Elle s’est tuée. Autour d’elle, j’entends dire : » La pauvre, si jeune. » Ou pire: « Ça valait mieux ainsi, ça n’était plus une vie, avec sa dépression. » Et j’ai envie d’étrangler ces gens si prompts à faire des commentaires sur la vie de quelqu’un, sur le suicide de quelqu’un. Mes collègues, eux, essaient me rassurer. « Ne te culpabilise pas, tu sais bien que nos moyens de psychiatres sont limités. » Ah non, ils ne vont me resservir ce fameux sens des limites! Je les étranglerais bien, eux aussi, même si ce sont mes amis, même si un jour j’ai dit la même chose à l’un ou l’autre d’entre eux. Aujourd’hui, tout ce que je parviens à dire, c’est : « Elle s’est tuée. Elle m’a fait ça. »

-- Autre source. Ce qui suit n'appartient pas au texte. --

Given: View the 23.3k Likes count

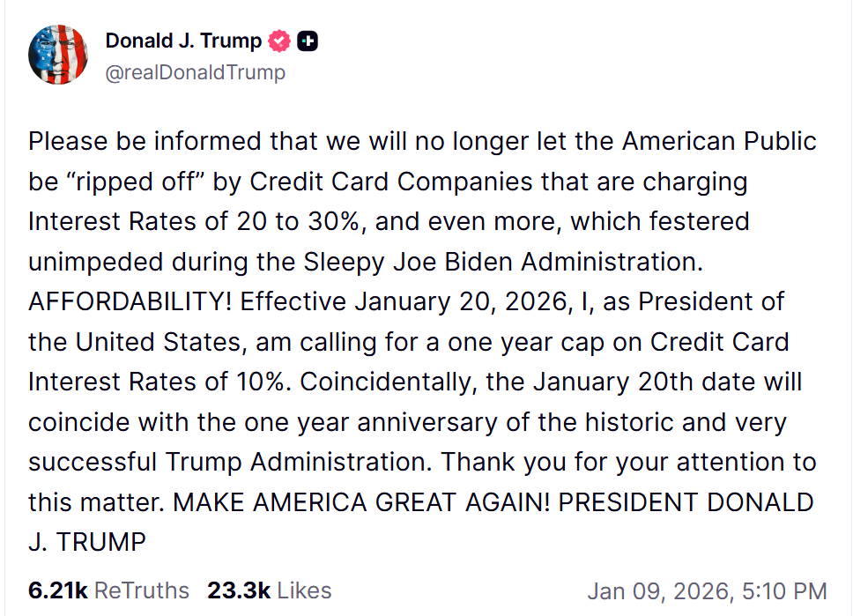Looking at the screenshot, I should (x=238, y=590).
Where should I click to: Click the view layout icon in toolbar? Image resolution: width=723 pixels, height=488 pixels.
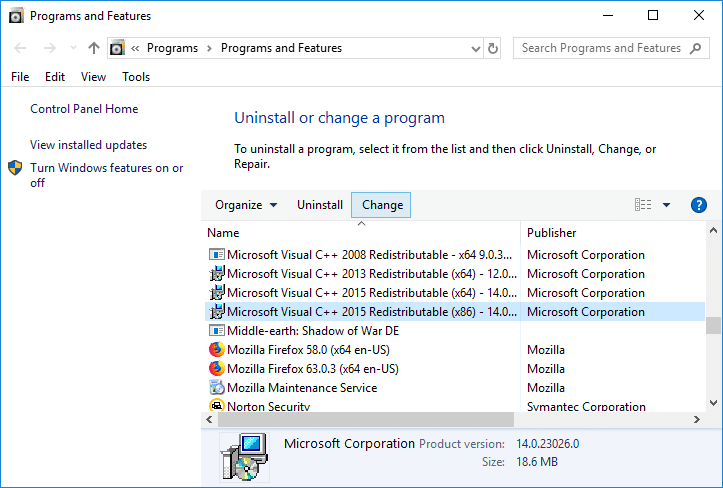point(643,205)
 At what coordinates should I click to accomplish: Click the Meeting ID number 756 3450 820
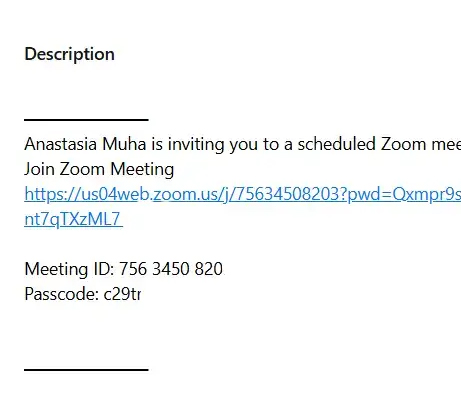(171, 269)
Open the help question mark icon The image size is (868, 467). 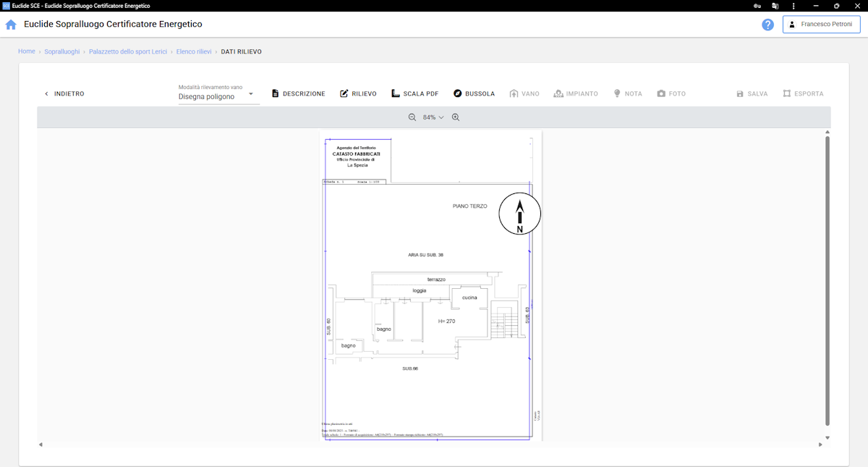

Bon. Et maintenant, qu’est-ce que je vais en faire, de ce suicide? Une note dans mon dossier? A la bonne heure! Aller aux obsèques? Non, pas cette fois. Pas le coeur à ça. Pas envie de voir ces têtes tristes et empruntées. Pas envie d’entendre les : « Au moins maintenant, elle est soulagée ». Quoi d’autre? Ce suicide peut-il au moins m’apprendre quelque chose? M’aider par exemple à être plus vigilant, à mieux prévenir ce risque? M’éveiller à des questions que je n’ai pas fini de comprendre, malgré mon prétendu savoir, ma prétendue expérience? Je me tâte, je me palpe les sentiments. Et je me dis: « Elle s’est tuée, elle m’a fait ça ». C’est un suicide « contre ». Contre sa mère, son père, son frère, ses amies du fitness. Contre moi aussi, même si elle m’aimait bien. Un suicide à bout portant. Onze étages. A bitume que veux-tu.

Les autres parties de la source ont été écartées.